Actually it went into limp mode twice going up a long steep hill on the highway. Otherwise it was running fine and always pulled well going up that hill. Anyway, both happened at the same location and both times, pulling it over and turning it off and on cleared the issue. But the CEL light and corresponding #3 or #2 I forget cylinder miss was there. Compression was fine when I checked and I changed the wires, coil and injectors prophylactically and hoped for the best.
Then a 1000 miles later, same hill same lights but this time I really had to limp it home as nothing cleared it up. And then a compression check had zero in one cylinder. I took it apart and here is what it looked like.
///Rich
150,000 miles. MCS burnt valve.
Last edited by -=gRaY rAvEn=-; Mar 18, 2016 at 02:04 AM.
Reason: Reduce Img sz
I cleaned my MAP sensor and decided to take one more look along the intake for anything abnormal and caught a vacuum hose disconnected on the supercharger outlet horn. When i popped it back on it went on fairly easy so i expect it to pop off soon. I'll be ordering a replacement. The car seems to have its power back!!! My O2 sensor voltage no longer drops to 0.0 when i step on the gas. So thats awesome! I posted a picture below of the pesky vacuum line that popped off.

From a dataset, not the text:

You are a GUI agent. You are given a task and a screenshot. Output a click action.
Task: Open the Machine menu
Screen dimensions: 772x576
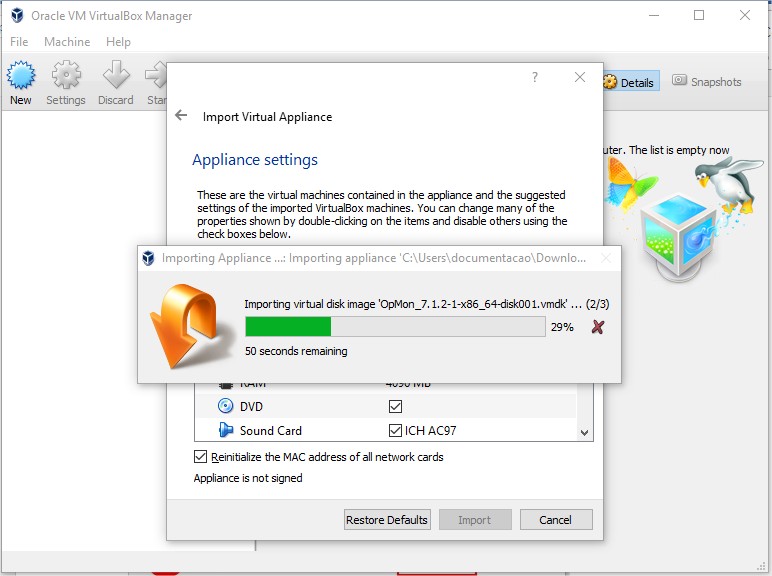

Thanks David.R53 for the MAP sensor suggestion and thanks for everyone's
input. Its truly awesome to have an entire community of people willing to help when in need. I greatly appreciate all of your help!
Last edited by -=gRaY rAvEn=-; Mar 18, 2016 at 02:03 AM.
Great News Everyone!!! I cleaned my MAP sensor and decided to take one more look along the intake for anything abnormal and caught a vacuum hose disconnected on the supercharger outlet horn. When i popped it back on it went on fairly easy so i expect it to pop off soon. I'll be ordering a replacement. The car seems to have its power back!!! My O2 sensor voltage no longer drops to 0.0 when i step on the gas. So thats awesome! I posted a picture below of the pesky vacuum line that popped off. Thanks David.R53 for the MAP sensor suggestion and thanks for everyone's input. Its truly awesome to have an entire community of people willing to help when in need. I greatly appreciate all of your help!
Yup - that goes to your fuel pressure regulator....many people t that location for a boost gauge. I myself was a little shocked at how easy that hose unplugs.
Where is this can you take picture from a distance and point in the direction?
Originally Posted by FunkyMunkey
Great News Everyone!!!
I cleaned my MAP sensor and decided to take one more look along the intake for anything abnormal and caught a vacuum hose disconnected on the supercharger outlet horn. When i popped it back on it went on fairly easy so i expect it to pop off soon. I'll be ordering a replacement. The car seems to have its power back!!! My O2 sensor voltage no longer drops to 0.0 when i step on the gas. So thats awesome! I posted a picture below of the pesky vacuum line that popped off.
Thanks David.R53 for the MAP sensor suggestion and thanks for everyone's
input. Its truly awesome to have an entire community of people willing to help when in need. I greatly appreciate all of your help!
Should I still see a vacuum even when the bypass valve ziptied shut? Thanks for the MAP idea, i'll try that tomorrow!!
Yes, you're still throttling the engine at low loads, so you'll see almost normal vacuum levels at very low loads (eg. Idle). The bypass is there to reduce supercharger work when boost isn't needed. This improves fuel economy.